----- Page excerpt
From its inception, the “talking cure” has existed on the elusive boundary between art and science. Patients and therapists often have real difficulty in describing the experiential reality of therapy. When people attempt to learn about psychotherapy by reading academic textbooks they usually come away dissatisfied, perhaps feeling like the psychoanalyst Helmuth Kaiser, who once compared reading a textbook of psychotherapy to “trying to decipher a melody by looking at the grooves on the record.”
This book contains nineteen fictional portrayals of psychotherapy. Like all good works of fiction it will appeal to many audiences: experienced psychotherapists, those in training, people who are currently in, have been in, or who are thinking about entering, psychotherapy, and everyone who appreciates good short stories about the complexities of human relationships. The origin of this volume stems from the awareness that works of the imagination can make concrete and palpable the atmosphere, texture, rhythm, nuances, and tension of therapy.
Both the fiction writer and the psychotherapist are commentators and interpreters, reconstructing the past through the telling of stories. The metaphors created by artists may stand closer to the experience of a lived psychotherapy than do the elegant abstractions of scientists.
----------
→ Instructions
1 – Answer these questions from the psychotherapy passage, one per line:
(a) Who compared reading a textbook of psychotherapy to "trying to decipher a melody by looking at the grooves on the record"?
(b) How many fictional portrayals of psychotherapy does the book contain?
(c) What do the fiction writer and the psychotherapist both reconstruct through the telling of stories?
2 – Write the next part of the psychotherapy passage, starting after its last sentence.
The lines that come after the psychotherapy passage are separate material.
----- Extracted information
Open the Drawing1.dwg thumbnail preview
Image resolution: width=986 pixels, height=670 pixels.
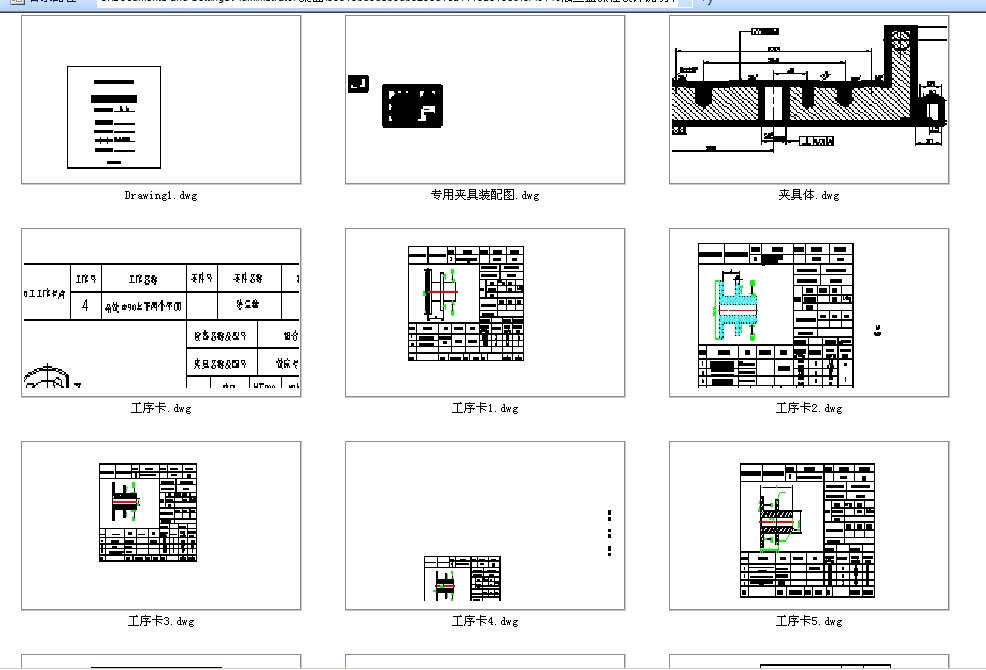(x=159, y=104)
----------
----- Extracted information
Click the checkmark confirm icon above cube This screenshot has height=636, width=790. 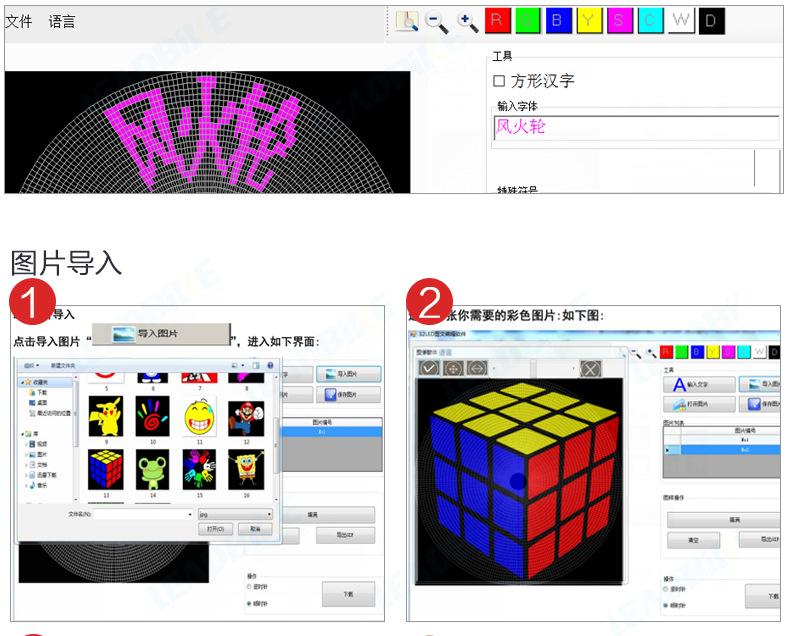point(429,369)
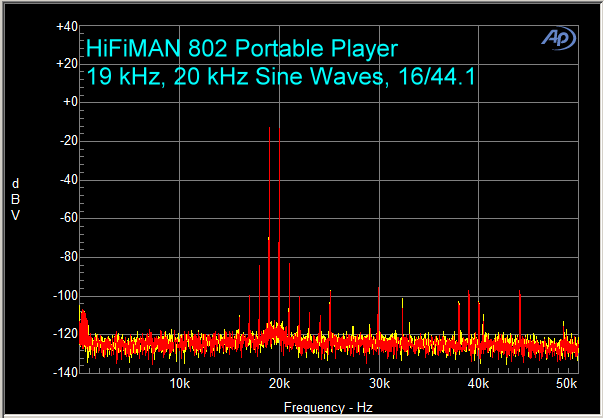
----------
→ Responses
1 –
(a) The psychoanalyst Helmuth Kaiser
(b) Nineteen
(c) The past

2 –
While many of the stories in this anthology show the successes of therapy, some reflect the difficulties and failures. These stories neither propagandize for the effectiveness of therapy nor present an idealized image of the psychotherapist. In general, they focus on the neurotic and character problems and the crises of everyday living–the inability to love, blocked creativity, the incapacity to mourn–the people bring to psychotherapy. These stories also reflect the complex ways in which patients and therapists interact, touching on a variety of central therapeutic issues. (321 pages)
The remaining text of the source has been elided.